Unfortunately all true...It is "relatively" safe to drive a bike within El Rehab, but I am saying that very hesitantly...dont take me up literally, it is not safe to do anything with wheels on or even walk in Egypt, as a general rule. Even the fact that El Rehab has, at least pavements to walk on seems not to help. I have seen cars smashed up against walls having crossed right over the curb stones, right across the pavement in El Rehab. It is going to be a difficult decision to make, so I suggest check it out when you arrive and then have a family discussion to decide.


----------



## PoleDancer (Apr 14, 2010)

canuck2010 said:


> I saw two kids that could have been around 12 years old driving a quad at high speed with no helmets down a main road in Maadi on the weekend, crazy.

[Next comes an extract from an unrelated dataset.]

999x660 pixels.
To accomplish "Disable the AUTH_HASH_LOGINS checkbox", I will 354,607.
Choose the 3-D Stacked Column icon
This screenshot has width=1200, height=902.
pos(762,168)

These little f**kers (and those on the mini-bikes) have been a plague in Maadi for months now, ever since the police ceased intervening (making the place feel a bit like a UK council estate). However I guess it's only a matter of time before the problem self-resolves. I just hope no innocent third parties are hurt.


----------



## Whitedesert (Oct 9, 2011)

PoleDancer said:


> These little f**kers (and those on the mini-bikes) have been a plague in Maadi for months now, ever since the police ceased intervening (making the place feel a bit like a UK council estate). However I guess it's only a matter of time before the problem self-resolves. I just hope no innocent third parties are hurt.


 Seen them around, nasty bunch...


----------



## MaidenScotland (Jun 6, 2009)

I was stuck in traffic on the corniche so the other cars just mounted the pavement ..


----------



## hhaddad (Apr 14, 2010)

A foreign kid on a bike in egypt not good. If egyptian kids are kidnapped a foreigner on a bike it's to easy.


----------